=== Given data ===
'''

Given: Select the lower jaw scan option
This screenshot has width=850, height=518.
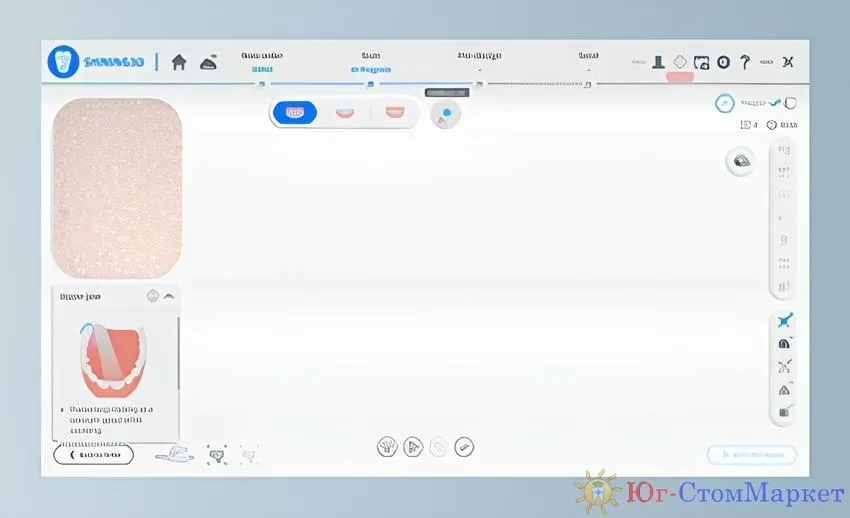Looking at the screenshot, I should (x=345, y=113).
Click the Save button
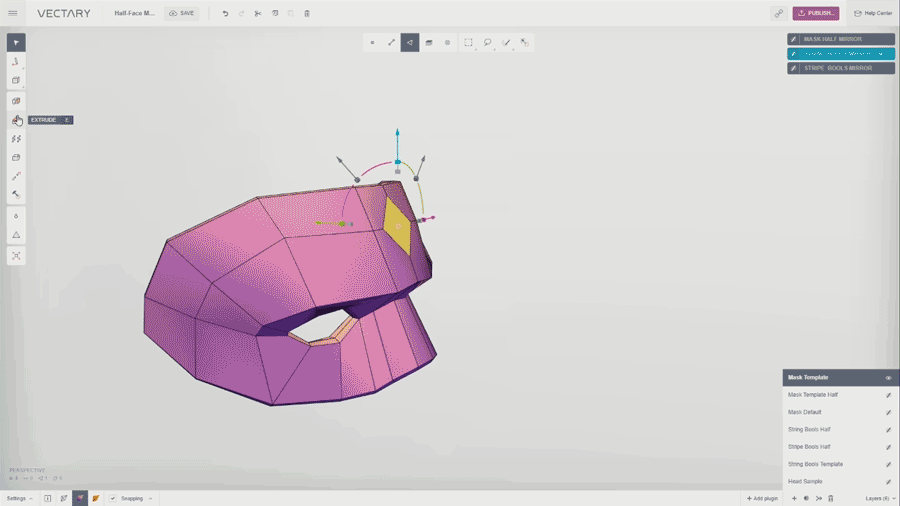 coord(181,13)
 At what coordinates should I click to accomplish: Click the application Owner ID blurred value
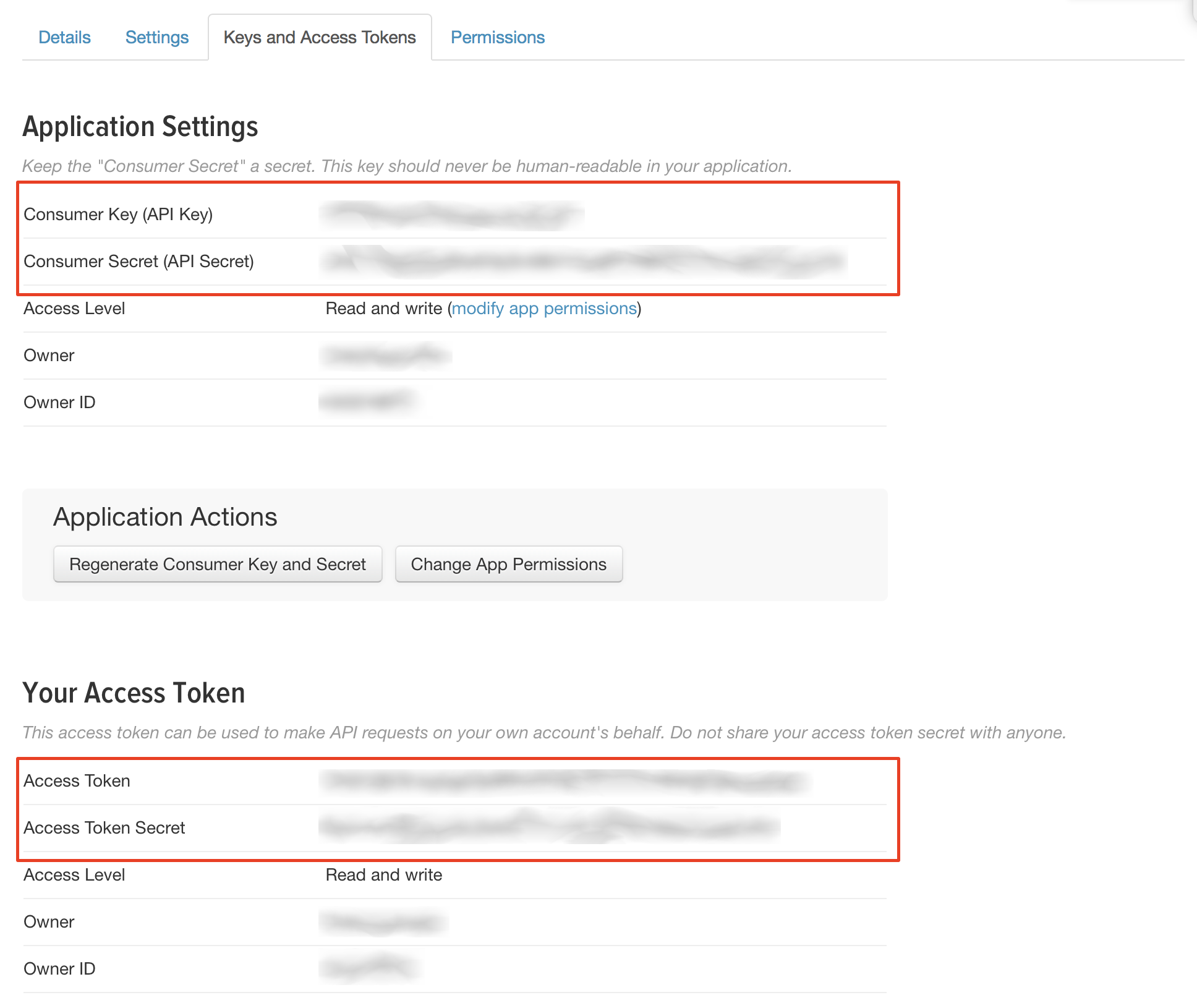click(x=368, y=402)
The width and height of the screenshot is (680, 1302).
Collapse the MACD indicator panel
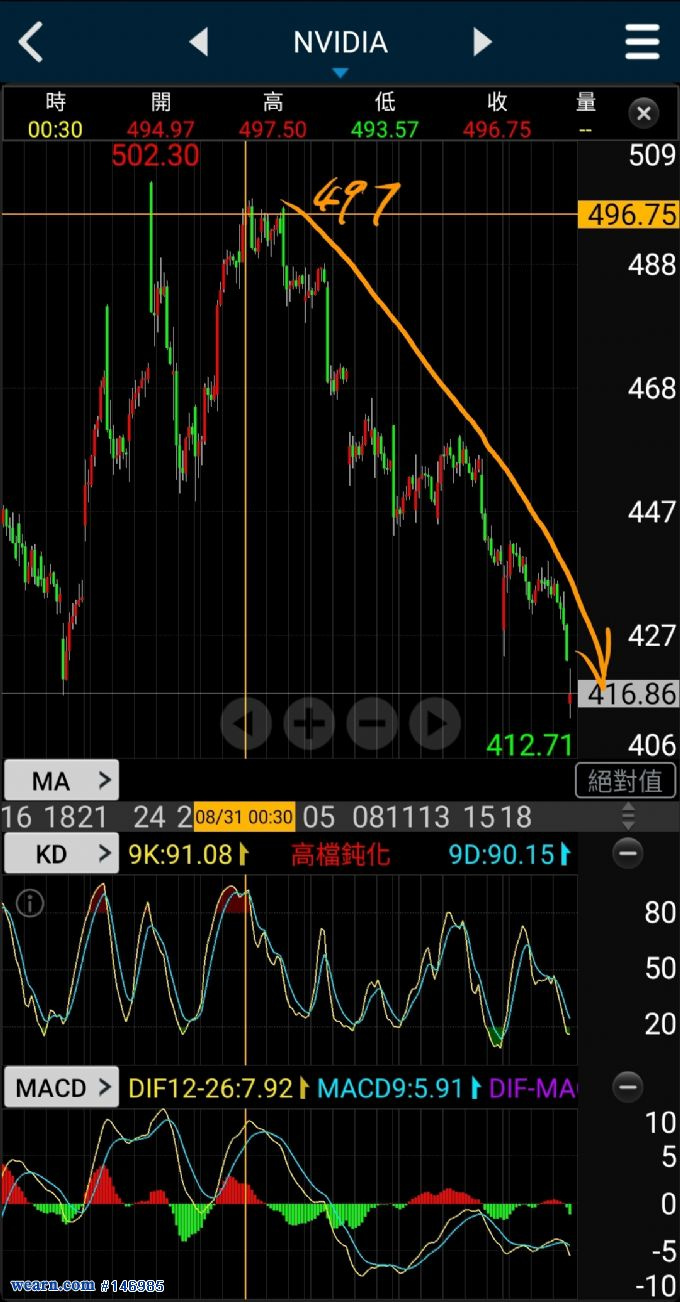tap(628, 1086)
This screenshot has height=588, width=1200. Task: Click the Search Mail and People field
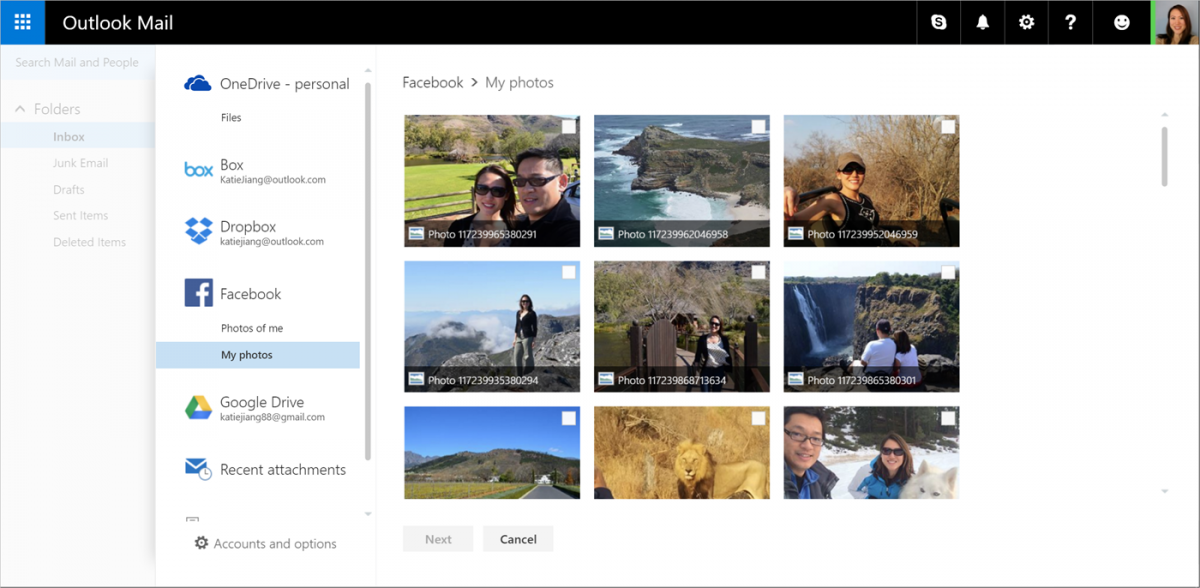click(78, 62)
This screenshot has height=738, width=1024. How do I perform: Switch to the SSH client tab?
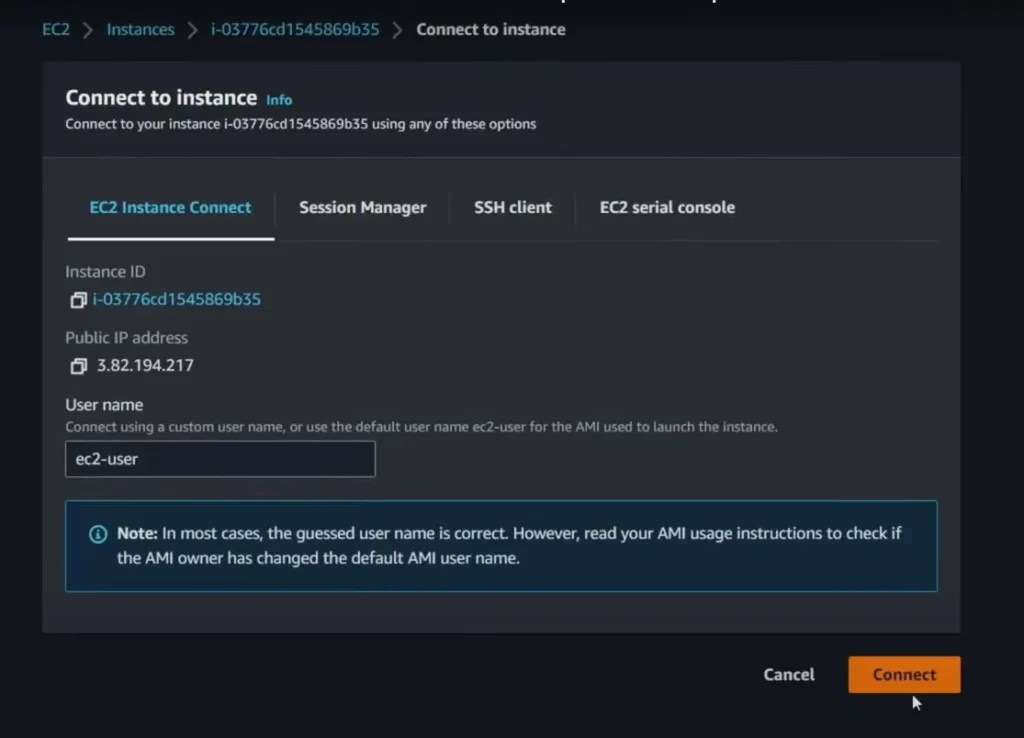click(513, 207)
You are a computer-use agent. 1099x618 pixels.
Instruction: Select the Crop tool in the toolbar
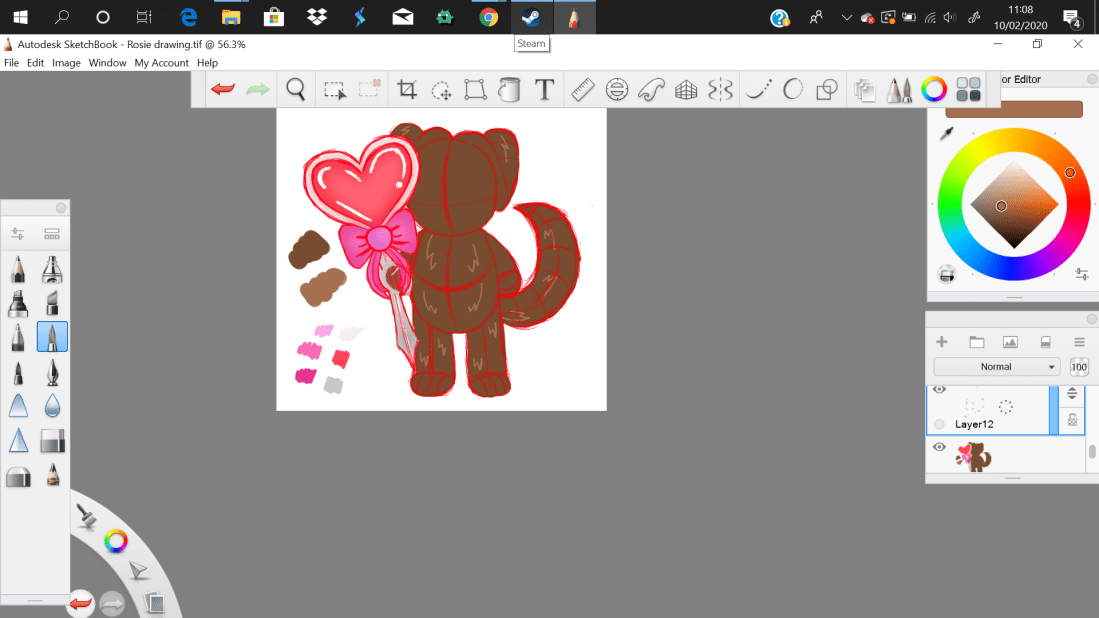pyautogui.click(x=407, y=90)
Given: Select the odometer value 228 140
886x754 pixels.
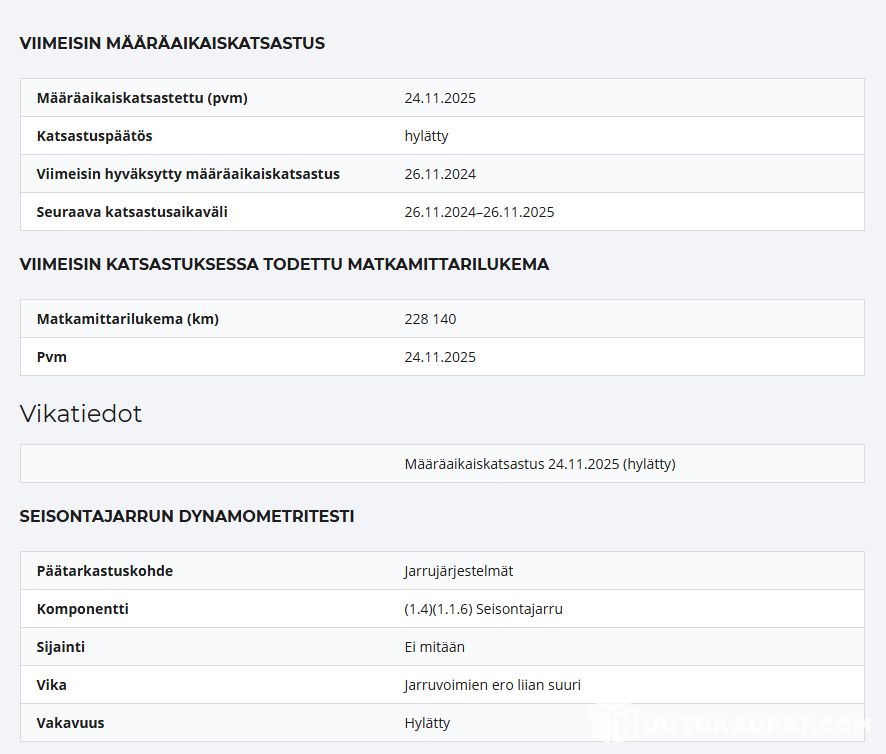Looking at the screenshot, I should 430,319.
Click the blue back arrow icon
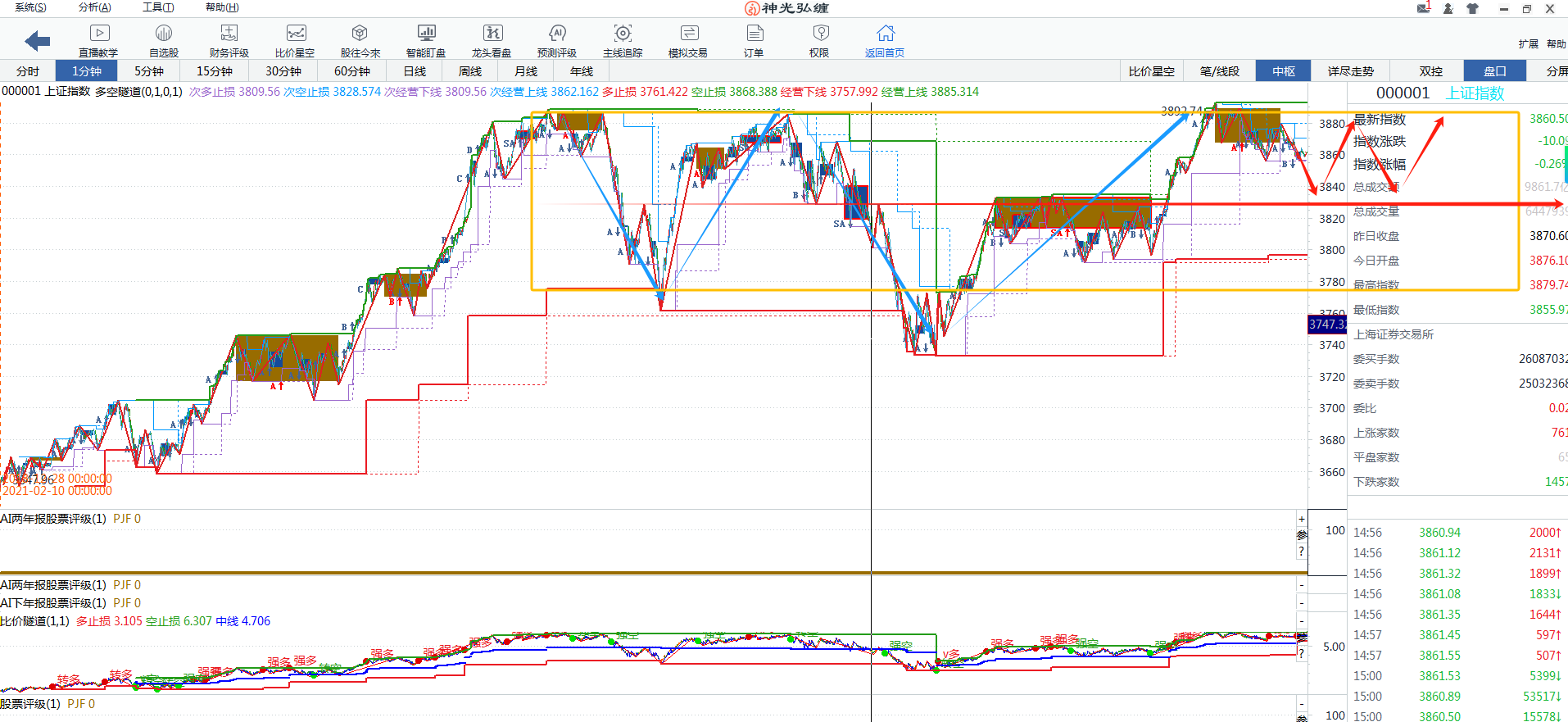 (38, 40)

'''

=== What you have to do ===
Your output should be the full set of entries above, restated word for word and free of pictures.

=== Answer box ===
Given: Select the lower jaw scan option
This screenshot has width=850, height=518.
Looking at the screenshot, I should (x=345, y=113).
Click the Save button
 coord(181,13)
 At what coordinates should I click to accomplish: Click the application Owner ID blurred value
click(x=368, y=402)
The width and height of the screenshot is (680, 1302).
Collapse the MACD indicator panel
tap(628, 1086)
This screenshot has height=588, width=1200. Task: Click the Search Mail and People field
click(78, 62)
This screenshot has height=738, width=1024. How do I perform: Switch to the SSH client tab?
click(513, 207)
You are a computer-use agent. 1099x618 pixels.
Instruction: Select the Crop tool in the toolbar
pyautogui.click(x=407, y=90)
Given: Select the odometer value 228 140
886x754 pixels.
Looking at the screenshot, I should 430,319.
Click the blue back arrow icon
 (38, 40)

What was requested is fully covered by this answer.